— PROBLEMS AND TASKS —
[A] In the interview on mismeasuring schools, list each error in the Dashboard's interpretation of CAASPP that Rees names as most damaging to data quality.
[B] Continue the interview on mismeasuring schools from its final sentence, keeping its question-and-answer form.

— SELECTED EXCERPT —
..............................

Are we mismeasuring our schools?
February 13, 2023
Student test results are often misunderstood — by those inside and outside the world of education. That’s according to Steve Rees and Jill Wynns, authors of the new book, “Mismeasuring Schools’ Vital Signs.”
Veterans of the school accountability wars, Rees (founder of School Wise Press) and Wynns (a former San Francisco USD school board leader) write about their experiences on how to avoid costly mistakes with student data.
As school leaders continue to analyze their CAASPP scores, we asked Rees to share his thoughts on how school leaders should be interpreting the data.
California school leaders just got their most comprehensive look at student academic performance since the start of the pandemic. How should they be looking at these test scores? First, I suggest that when leaders measure progress, they should look at the same kids over time, graduating class cohorts. With evidence organized this way, you’ll be able to see learning rates rather than score levels.
Second, take the longest view possible. Look back to the start of CAASPP in 2015 for those cohorts where it’s feasible. The more evidence you have in hand, the stronger your confidence can be in the quality of that evidence.
Third, use the scale score metric rather than the cruder “percent meeting standard.” Scale scores give you rough precision, and a known range of imprecision.
What kinds of questions do you think school leaders should be asking while looking at this data? Let’s start with the questions CAASPP was not designed to answer. For example, CAASPP data is not well designed to answer instructional questions about individual students and the standards they struggle with. It was not designed to provide instructional guidance to teachers. Nor was it designed to measure student learning greater than 1.5 grade levels above or below the grade level tested.
CAASPP data, however, is designed to answer questions like these:
  • Is our middle school math program enabling our students to continue mastering grade-level skills at the same pace they attained in elementary school?
  • Do our RFEPs students’ scores in math and ELA match those of their English-only peers?
  • Are students from some of our elementary schools, as a whole, doing better than others in math when they get to middle school? If so, what makes their instructional approach more effective?
What are some common mistakes school leaders make when measuring performance and interpreting their data? The most common mistake is to rely on the Dashboard for interpretation of CAASPP results. Although the CAASPP itself is a solid assessment, the Dashboard’s interpretation of CAASPP is riddled with errors. Among the ones that I found most damaging to data quality:
  • Melding status and change (two distinct factors that have meaning) into one measure that’s useless;
  • Using colors rather than numbers, which clusters results into range-and-frequency barrels without expressing their scalar differences;
  • Mismeasuring gaps by comparing subgroups to the “all student” group to which they belong;
  • Perpetuating a logic error when evaluating emerging bilingual students (ELs).
The absence of a growth measure in the Dashboard leaves districts to figure it out on their own. But there’s some help from the Smarter Balanced Reporting site which makes growth visible for more or less the same kids over three years.

..............................

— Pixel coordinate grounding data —
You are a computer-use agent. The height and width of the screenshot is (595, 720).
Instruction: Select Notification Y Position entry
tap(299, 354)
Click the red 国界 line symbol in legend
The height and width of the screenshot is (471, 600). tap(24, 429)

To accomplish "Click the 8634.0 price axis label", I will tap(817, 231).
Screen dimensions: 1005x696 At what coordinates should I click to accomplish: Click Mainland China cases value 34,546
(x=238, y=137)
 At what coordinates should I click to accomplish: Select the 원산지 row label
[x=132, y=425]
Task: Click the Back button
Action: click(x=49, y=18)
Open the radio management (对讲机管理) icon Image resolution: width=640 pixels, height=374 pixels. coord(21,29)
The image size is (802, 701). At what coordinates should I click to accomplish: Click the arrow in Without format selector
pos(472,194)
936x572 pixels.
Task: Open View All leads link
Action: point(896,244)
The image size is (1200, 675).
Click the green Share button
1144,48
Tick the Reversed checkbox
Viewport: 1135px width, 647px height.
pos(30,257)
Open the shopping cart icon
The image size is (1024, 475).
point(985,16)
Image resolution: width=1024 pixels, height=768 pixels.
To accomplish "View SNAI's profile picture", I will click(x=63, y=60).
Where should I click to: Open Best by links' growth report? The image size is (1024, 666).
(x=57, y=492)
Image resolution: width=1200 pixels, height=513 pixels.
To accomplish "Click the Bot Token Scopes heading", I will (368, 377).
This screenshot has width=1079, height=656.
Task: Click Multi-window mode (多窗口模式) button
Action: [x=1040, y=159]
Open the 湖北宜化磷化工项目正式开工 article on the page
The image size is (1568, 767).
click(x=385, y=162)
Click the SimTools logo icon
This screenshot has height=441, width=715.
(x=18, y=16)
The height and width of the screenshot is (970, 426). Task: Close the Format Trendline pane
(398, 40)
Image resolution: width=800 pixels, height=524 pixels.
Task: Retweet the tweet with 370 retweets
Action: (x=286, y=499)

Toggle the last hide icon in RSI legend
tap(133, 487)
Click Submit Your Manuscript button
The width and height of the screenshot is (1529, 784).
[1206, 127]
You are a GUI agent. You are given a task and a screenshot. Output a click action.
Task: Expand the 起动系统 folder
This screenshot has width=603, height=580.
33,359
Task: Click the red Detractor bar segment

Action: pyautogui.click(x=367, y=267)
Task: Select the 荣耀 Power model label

..............................

— ACTIVITY ANSWERS —
[A]
- Melding status and change, two distinct factors that have meaning, into one measure that's useless
- Using colors rather than numbers, which clusters results into range-and-frequency barrels without expressing their scalar differences
- Mismeasuring gaps by comparing subgroups to the "all student" group to which they belong
- Perpetuating a logic error when evaluating emerging bilingual students (ELs)

[B]
What made you decide to write this book? We were eager to share stories. Jill, as a 24-year veteran of the San Francisco USD school board, and a past-president of CSBA, had a wealth of stories of mismeasurement to share. I have been leading a small firm, School Wise Press and its K12 Measures team, for 23 years, and over that time served more than 240 districts. The stories I’ve gathered, both by experience and by extensive reading of research (I’m an active member of American Education Research Association), leave me eager to share them.
But we’re also both optimists. We believe that site and district leaders can be persuaded to help the profession of education management join the social sciences, where empirical methods prevail and where knowledge is built from raw data, guided by the disciplines of the sciences. Other professions have left weak traditions behind, among them baseball, psychology and medicine. We believe education management can take the same step into the modern era.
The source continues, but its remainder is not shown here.